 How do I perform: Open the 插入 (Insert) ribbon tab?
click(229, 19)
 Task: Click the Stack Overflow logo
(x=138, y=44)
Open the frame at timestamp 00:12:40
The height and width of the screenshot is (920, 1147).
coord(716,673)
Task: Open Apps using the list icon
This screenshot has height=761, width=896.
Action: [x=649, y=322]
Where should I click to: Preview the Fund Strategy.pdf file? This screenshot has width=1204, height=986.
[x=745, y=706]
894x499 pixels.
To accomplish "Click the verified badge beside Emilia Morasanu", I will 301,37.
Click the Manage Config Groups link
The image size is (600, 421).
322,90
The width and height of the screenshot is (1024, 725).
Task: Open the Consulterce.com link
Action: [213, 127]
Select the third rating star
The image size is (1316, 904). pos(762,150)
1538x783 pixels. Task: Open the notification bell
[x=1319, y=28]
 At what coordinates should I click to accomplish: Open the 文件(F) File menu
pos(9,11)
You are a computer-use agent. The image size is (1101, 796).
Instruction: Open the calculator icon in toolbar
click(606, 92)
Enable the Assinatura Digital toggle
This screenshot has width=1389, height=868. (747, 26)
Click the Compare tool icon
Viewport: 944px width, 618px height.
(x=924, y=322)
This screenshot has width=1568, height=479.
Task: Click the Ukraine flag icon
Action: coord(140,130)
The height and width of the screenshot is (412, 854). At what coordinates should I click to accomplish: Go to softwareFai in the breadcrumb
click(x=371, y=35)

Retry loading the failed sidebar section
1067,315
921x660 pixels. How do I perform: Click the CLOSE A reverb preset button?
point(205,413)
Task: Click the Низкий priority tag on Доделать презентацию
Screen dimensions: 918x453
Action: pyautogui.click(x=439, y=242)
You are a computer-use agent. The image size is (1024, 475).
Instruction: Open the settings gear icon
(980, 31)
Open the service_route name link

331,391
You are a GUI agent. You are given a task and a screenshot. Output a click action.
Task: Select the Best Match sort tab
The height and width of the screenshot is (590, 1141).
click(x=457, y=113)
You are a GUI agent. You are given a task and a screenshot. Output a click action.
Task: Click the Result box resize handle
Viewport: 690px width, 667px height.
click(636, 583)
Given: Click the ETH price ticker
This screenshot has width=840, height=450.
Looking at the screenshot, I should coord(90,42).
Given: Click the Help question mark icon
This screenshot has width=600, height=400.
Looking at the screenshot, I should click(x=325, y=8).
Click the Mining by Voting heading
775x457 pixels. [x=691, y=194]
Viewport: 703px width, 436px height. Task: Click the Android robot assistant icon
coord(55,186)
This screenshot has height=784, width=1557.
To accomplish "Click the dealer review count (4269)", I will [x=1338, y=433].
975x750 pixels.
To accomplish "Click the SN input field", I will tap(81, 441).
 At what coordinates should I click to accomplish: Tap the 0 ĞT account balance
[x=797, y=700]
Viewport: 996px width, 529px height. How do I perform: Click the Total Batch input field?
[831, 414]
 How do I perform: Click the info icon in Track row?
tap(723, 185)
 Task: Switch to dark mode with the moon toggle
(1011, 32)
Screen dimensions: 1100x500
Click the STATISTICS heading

**HOW TO COMPLETE THIS TASK:** Copy every record above exactly as it is.

**OUTPUT BELOW:**
 How do I perform: Open the 插入 (Insert) ribbon tab?
click(229, 19)
 Task: Click the Stack Overflow logo
(x=138, y=44)
Open the frame at timestamp 00:12:40
The height and width of the screenshot is (920, 1147).
coord(716,673)
Task: Open Apps using the list icon
This screenshot has height=761, width=896.
Action: [x=649, y=322]
Where should I click to: Preview the Fund Strategy.pdf file? This screenshot has width=1204, height=986.
[x=745, y=706]
894x499 pixels.
To accomplish "Click the verified badge beside Emilia Morasanu", I will 301,37.
Click the Manage Config Groups link
The image size is (600, 421).
322,90
The width and height of the screenshot is (1024, 725).
Task: Open the Consulterce.com link
Action: [213, 127]
Select the third rating star
The image size is (1316, 904). pos(762,150)
1538x783 pixels. Task: Open the notification bell
[x=1319, y=28]
 At what coordinates should I click to accomplish: Open the 文件(F) File menu
pos(9,11)
You are a computer-use agent. The image size is (1101, 796).
Instruction: Open the calculator icon in toolbar
click(606, 92)
Enable the Assinatura Digital toggle
This screenshot has width=1389, height=868. (747, 26)
Click the Compare tool icon
Viewport: 944px width, 618px height.
(x=924, y=322)
This screenshot has width=1568, height=479.
Task: Click the Ukraine flag icon
Action: coord(140,130)
The height and width of the screenshot is (412, 854). At what coordinates should I click to accomplish: Go to softwareFai in the breadcrumb
click(x=371, y=35)

Retry loading the failed sidebar section
1067,315
921x660 pixels. How do I perform: Click the CLOSE A reverb preset button?
point(205,413)
Task: Click the Низкий priority tag on Доделать презентацию
Screen dimensions: 918x453
Action: pyautogui.click(x=439, y=242)
You are a computer-use agent. The image size is (1024, 475).
Instruction: Open the settings gear icon
(980, 31)
Open the service_route name link

331,391
You are a GUI agent. You are given a task and a screenshot. Output a click action.
Task: Select the Best Match sort tab
The height and width of the screenshot is (590, 1141).
click(x=457, y=113)
You are a GUI agent. You are given a task and a screenshot. Output a click action.
Task: Click the Result box resize handle
Viewport: 690px width, 667px height.
click(636, 583)
Given: Click the ETH price ticker
This screenshot has width=840, height=450.
Looking at the screenshot, I should coord(90,42).
Given: Click the Help question mark icon
This screenshot has width=600, height=400.
Looking at the screenshot, I should click(x=325, y=8).
Click the Mining by Voting heading
775x457 pixels. [x=691, y=194]
Viewport: 703px width, 436px height. Task: Click the Android robot assistant icon
coord(55,186)
This screenshot has height=784, width=1557.
To accomplish "Click the dealer review count (4269)", I will [x=1338, y=433].
975x750 pixels.
To accomplish "Click the SN input field", I will tap(81, 441).
 At what coordinates should I click to accomplish: Tap the 0 ĞT account balance
[x=797, y=700]
Viewport: 996px width, 529px height. How do I perform: Click the Total Batch input field?
[831, 414]
 How do I perform: Click the info icon in Track row?
tap(723, 185)
 Task: Switch to dark mode with the moon toggle
(1011, 32)
Screen dimensions: 1100x500
Click the STATISTICS heading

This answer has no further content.